Coping Skills for Kids Workbook by Janine Halloran is a practical resource with strategies to help kids deal with stress, anxiety and anger. The authour is a licensed mental health counselor with over 15 years of experience working with kids. She has also created a website full of helpful resources.
Why am I highlighting this resource? Kids have big emotions and often lack the words or ability to deal with them in healthy ways. And in this pandemic season it is reasonable to assume that, similar to adults, the stress and anxiety levels of kids has increased. Kids often do not know what to do with all the stress, anxiety and anger they are experiencing or how to process and deal with those feelings. And perhaps parents and other adults are not aware of strategies or ways to help teach kids coping skills. This resource is an excellent tool to do just that. The authour has collected together the most useful and effective ideas she has used to help kids learn and practice coping skills. This is a resource that I suggest all parents will find very helpful in supporting their children in figuring out ways to deal with stress, anxiety and anger. This is a book that is designed for kids to work through on their own, however there are some activities that do require adult involvement. I appreciate the very clear instructions she gives that kids should always follow their families rules and that they should check in with them before trying any of the activities! This particular workshop is aimed at elementary age kids but she does also have another workbook available that is geared towards teens.

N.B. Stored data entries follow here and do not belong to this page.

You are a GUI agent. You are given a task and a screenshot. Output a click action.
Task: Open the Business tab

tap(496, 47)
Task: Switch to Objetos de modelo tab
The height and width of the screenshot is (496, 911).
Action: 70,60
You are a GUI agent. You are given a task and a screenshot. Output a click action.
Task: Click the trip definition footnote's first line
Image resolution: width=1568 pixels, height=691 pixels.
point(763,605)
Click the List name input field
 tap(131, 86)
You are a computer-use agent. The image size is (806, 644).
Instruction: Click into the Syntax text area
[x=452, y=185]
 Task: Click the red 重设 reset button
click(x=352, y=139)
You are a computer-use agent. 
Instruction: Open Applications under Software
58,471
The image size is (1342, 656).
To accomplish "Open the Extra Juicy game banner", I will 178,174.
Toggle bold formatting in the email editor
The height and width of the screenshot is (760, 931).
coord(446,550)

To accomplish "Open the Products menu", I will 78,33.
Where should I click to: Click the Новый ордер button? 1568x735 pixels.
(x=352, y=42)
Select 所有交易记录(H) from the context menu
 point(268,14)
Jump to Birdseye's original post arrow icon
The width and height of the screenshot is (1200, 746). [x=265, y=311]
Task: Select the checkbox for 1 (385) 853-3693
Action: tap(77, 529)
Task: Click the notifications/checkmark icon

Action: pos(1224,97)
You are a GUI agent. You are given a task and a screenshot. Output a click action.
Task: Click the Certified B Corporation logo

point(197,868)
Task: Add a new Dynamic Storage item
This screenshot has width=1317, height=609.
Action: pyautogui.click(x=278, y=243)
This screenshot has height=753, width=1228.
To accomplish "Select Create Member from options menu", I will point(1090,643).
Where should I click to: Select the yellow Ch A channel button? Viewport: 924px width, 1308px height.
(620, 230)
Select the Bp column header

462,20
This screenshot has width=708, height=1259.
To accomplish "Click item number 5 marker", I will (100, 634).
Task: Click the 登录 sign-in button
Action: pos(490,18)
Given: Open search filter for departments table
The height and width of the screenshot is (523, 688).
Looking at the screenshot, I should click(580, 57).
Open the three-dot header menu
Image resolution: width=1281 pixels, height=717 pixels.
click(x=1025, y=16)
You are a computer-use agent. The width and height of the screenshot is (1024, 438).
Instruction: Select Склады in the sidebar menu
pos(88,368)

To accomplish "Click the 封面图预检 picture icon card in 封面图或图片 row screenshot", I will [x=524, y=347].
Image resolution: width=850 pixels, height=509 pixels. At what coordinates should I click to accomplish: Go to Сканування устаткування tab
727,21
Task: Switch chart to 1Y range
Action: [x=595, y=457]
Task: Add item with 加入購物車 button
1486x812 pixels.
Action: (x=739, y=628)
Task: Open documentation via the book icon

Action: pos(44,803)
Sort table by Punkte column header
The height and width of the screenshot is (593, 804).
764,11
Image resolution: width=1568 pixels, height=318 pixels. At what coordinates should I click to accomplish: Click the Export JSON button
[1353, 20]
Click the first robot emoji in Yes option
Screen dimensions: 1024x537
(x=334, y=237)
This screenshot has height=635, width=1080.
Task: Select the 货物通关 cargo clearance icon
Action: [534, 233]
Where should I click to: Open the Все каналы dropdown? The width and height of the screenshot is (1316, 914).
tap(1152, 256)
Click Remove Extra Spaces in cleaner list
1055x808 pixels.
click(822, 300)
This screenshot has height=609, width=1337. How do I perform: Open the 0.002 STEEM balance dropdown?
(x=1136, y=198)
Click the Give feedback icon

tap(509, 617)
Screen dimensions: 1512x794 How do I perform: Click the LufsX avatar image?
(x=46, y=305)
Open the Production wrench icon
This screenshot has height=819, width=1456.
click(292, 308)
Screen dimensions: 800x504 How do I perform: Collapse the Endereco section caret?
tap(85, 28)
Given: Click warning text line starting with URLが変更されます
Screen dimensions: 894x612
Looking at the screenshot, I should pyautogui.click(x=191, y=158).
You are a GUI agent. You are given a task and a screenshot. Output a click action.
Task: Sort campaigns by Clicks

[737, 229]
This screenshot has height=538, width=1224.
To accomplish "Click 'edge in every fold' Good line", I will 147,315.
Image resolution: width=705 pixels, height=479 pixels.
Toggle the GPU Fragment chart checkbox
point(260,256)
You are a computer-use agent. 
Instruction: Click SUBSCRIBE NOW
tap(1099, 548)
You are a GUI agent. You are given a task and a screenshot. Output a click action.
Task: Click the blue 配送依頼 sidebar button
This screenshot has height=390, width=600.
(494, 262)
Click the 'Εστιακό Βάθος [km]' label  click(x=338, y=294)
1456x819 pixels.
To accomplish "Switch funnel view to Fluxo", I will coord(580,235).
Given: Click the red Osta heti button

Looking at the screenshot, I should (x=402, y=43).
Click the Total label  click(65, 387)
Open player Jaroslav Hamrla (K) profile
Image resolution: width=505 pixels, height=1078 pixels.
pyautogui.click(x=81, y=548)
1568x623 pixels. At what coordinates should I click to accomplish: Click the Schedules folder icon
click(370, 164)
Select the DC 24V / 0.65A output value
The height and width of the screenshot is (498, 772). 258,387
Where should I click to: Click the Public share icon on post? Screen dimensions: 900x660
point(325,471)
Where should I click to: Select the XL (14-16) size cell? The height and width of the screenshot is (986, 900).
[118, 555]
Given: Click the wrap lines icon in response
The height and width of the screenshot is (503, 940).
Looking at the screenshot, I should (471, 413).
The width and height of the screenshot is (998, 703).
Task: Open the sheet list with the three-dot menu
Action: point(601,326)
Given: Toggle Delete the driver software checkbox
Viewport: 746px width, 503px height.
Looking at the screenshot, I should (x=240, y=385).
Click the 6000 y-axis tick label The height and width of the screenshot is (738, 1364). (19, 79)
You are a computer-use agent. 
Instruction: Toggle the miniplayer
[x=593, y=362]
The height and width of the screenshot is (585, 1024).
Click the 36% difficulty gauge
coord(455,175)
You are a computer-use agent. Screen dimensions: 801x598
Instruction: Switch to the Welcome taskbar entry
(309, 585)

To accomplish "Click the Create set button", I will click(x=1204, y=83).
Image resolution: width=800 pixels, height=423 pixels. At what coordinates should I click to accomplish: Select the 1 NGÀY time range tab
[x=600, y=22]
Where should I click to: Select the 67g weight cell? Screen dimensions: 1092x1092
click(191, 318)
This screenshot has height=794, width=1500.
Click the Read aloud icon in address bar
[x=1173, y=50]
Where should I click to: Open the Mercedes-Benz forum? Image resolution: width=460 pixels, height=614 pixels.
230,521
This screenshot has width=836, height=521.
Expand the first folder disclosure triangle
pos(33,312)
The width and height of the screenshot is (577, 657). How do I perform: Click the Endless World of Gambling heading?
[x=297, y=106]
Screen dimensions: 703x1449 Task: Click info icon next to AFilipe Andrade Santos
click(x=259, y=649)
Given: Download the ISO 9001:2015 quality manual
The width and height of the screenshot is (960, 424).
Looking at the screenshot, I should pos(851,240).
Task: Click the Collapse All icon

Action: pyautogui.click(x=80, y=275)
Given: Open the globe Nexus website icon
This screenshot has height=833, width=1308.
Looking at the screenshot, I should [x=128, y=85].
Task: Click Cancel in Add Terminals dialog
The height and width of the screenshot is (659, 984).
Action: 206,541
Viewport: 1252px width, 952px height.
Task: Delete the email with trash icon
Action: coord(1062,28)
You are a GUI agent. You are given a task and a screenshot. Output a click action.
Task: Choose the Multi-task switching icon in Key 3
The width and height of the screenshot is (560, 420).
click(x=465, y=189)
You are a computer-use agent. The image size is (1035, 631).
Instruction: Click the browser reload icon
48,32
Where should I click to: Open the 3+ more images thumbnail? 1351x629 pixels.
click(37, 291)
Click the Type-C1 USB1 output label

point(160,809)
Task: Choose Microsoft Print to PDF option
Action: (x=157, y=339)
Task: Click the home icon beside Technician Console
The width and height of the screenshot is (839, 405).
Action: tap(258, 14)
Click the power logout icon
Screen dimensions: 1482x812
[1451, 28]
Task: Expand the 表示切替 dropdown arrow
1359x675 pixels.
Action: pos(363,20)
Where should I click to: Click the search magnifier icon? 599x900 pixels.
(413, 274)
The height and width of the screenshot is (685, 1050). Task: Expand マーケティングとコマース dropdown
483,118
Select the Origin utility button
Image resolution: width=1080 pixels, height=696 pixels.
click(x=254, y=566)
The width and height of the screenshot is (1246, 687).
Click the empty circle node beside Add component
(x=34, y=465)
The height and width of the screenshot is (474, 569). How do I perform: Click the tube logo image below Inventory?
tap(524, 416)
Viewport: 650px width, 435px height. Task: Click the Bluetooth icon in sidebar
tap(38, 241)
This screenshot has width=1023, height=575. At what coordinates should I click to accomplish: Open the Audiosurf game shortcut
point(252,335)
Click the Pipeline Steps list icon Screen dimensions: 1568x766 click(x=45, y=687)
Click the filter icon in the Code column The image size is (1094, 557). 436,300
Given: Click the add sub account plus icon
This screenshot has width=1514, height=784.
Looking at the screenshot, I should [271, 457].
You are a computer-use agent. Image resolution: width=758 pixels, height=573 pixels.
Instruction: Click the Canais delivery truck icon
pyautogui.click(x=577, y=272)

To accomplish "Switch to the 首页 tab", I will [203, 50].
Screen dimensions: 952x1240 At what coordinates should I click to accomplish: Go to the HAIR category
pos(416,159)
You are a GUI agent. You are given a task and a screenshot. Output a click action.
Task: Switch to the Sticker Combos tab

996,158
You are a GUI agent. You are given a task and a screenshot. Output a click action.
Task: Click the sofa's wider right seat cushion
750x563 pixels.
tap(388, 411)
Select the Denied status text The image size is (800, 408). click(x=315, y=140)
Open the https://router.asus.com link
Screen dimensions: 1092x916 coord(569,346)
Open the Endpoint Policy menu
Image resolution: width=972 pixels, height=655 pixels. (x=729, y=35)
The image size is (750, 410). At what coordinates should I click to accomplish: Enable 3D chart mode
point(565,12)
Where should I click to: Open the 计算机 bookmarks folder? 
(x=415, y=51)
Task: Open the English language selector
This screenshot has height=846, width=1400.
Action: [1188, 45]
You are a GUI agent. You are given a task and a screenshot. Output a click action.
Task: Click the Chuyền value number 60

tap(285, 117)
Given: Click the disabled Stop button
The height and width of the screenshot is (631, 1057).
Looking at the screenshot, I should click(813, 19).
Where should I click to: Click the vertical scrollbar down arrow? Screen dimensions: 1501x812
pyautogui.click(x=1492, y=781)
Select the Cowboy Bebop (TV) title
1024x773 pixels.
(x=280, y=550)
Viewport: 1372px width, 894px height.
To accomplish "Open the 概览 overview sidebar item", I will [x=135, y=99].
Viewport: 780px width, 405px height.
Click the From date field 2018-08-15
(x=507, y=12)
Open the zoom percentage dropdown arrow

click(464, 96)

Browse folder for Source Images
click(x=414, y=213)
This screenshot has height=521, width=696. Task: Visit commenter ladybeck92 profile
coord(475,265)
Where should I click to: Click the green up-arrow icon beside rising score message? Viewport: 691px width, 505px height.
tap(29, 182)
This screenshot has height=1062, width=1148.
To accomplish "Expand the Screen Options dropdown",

This book contains printable worksheets, a Coping Skills Checklist and is divided into four categories: Calming Coping Skills, Distracting Coping Skills, Physical Coping Skills and Processing Coping Skills. Each category has several skills for kids to try. I also appreciate that the authour has included a resource list of other helpful books, websites and apps. The authour also includes a simple and helpful checklist of symptoms to look out for that may indicate a child needs more help.
Ministry leaders, this is a book I recommend you read and make available to your parents. Perhaps consider adding it to your church library. It may also be worthwhile to consider exploring ways to facilitate conversations, small groups or a parent workshop (whether in person or virtually) about this topic. I wonder what difference it would make if we could guide our kids in discovering and learning coping skills to effectively deal with the stress, anxiety and anger they experience?